Document text:
· · · ·

Tuesday, 8 January 2019

Percy Shelley



            It’s usually so hot in my apartment in the morning that I have to do yoga and song practice with both living room windows open. But on Monday morning there was a strong, cold wind blowing directly into my apartment and so I had to only leave one of the windows partially open.
            During song practice, at the other end of the Dollarama parking lot, several large pieces of cardboard, like a pack of happy unleashed dogs, went bouncing westward along the alley.
            Before getting ready to leave for my first Romantic Literature class in a month, I read a chapter of Mary Shelley’s Frankenstein. What a horrible monster that Victor Frankenstein is! He creates another living being and recoils from his own creation because of its appearance. He brings a sentient living thing into the world and immediately abandons it. Imagine a human child abandoned and kept from human contact and when it finally tries to connect with people they are violent with him. Of course he would become violent as a result of having no guidance in his development. In teaching himself to read and speak in a year the creature shows himself to be the most intelligent being in recorded history. Imagine if his creator had nurtured him from the beginning and taught him how to behave. This is a story about child abandonment.
            On my way up Brock Avenue I noticed that the old Beer Store on Brock Avenue is now nothing but rubble. Halfway between the railroad bridge and Dundas a guy was walking with two garbage bags full of cans. I slowed down and started speaking to him but I startled him. I said, "Sorry! I was going to say that it's a long walk to the Beer Store now.” He nodded and said, “Yeah!”
            When I got to the fifth floor of OISE, Gabriel and Julia were chatting in the common area and I went over to chat. They each shook hands with me and we said “Happy New year!” I commented that it’s contrary to nature to be at school. I held my index finger and thumb slightly apart and said that just before the holidays ended “I was this close to perfecting goofing off! But now all of that work has been thrown out the window!”
            Gabriel told me that there was a class in our room but I headed down there to wait anyway. Halfway there another student approached me and asked if I was sure we were in the same room this term. I said I was pretty sure since Professor Weisman had told us we would be. But the young woman showed me the posted schedule and it showed that our classroom is 5- 150 rather than 5-250. We walked together and found the room. It’s about the same size but awkwardly arranged and there are tables rather than desks. We went back to where Gabriel and Julia were sitting and waited for the professor to arrive so we could find out for sure where we were supposed to be. When Karen Weisman got there she confirmed that we would be in the new room.

· · · ·

Given information:
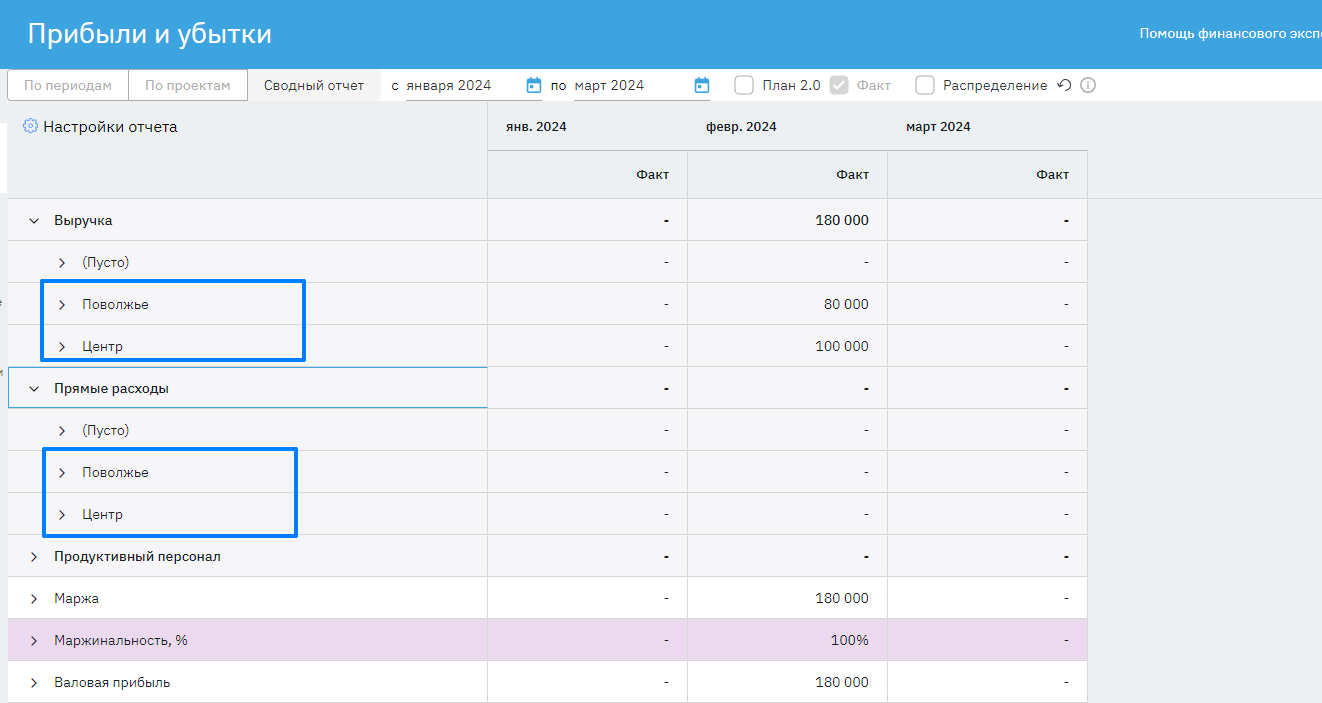This screenshot has width=1322, height=703.
Task: Expand the Маржа row
Action: [x=34, y=599]
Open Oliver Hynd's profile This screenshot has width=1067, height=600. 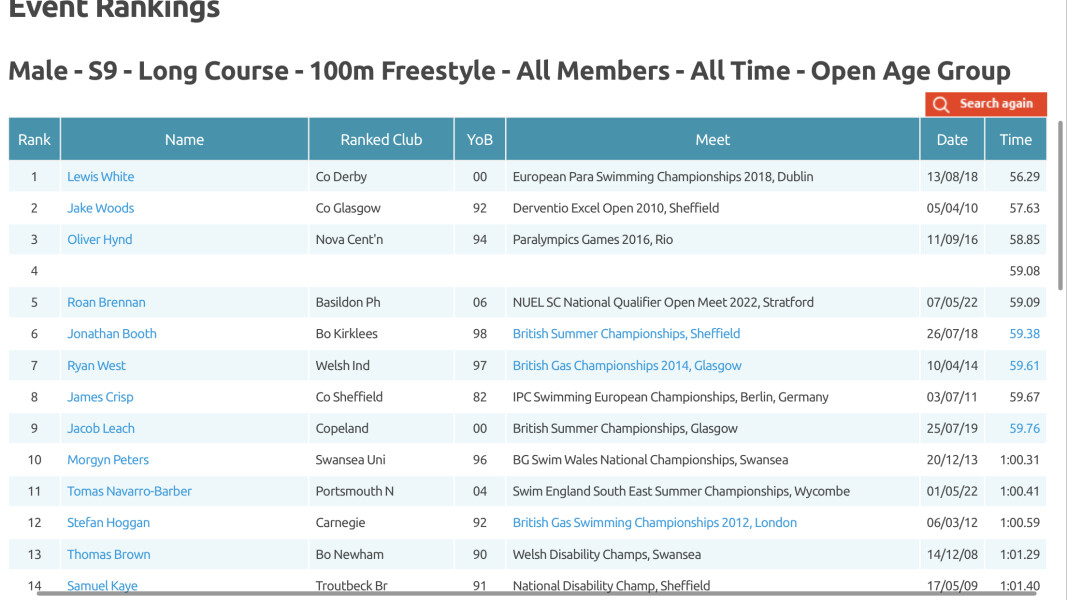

· · · ·

Job:
In the diary entry, which room does the posted schedule show as the classroom for this term?

Reply:
Room 5-150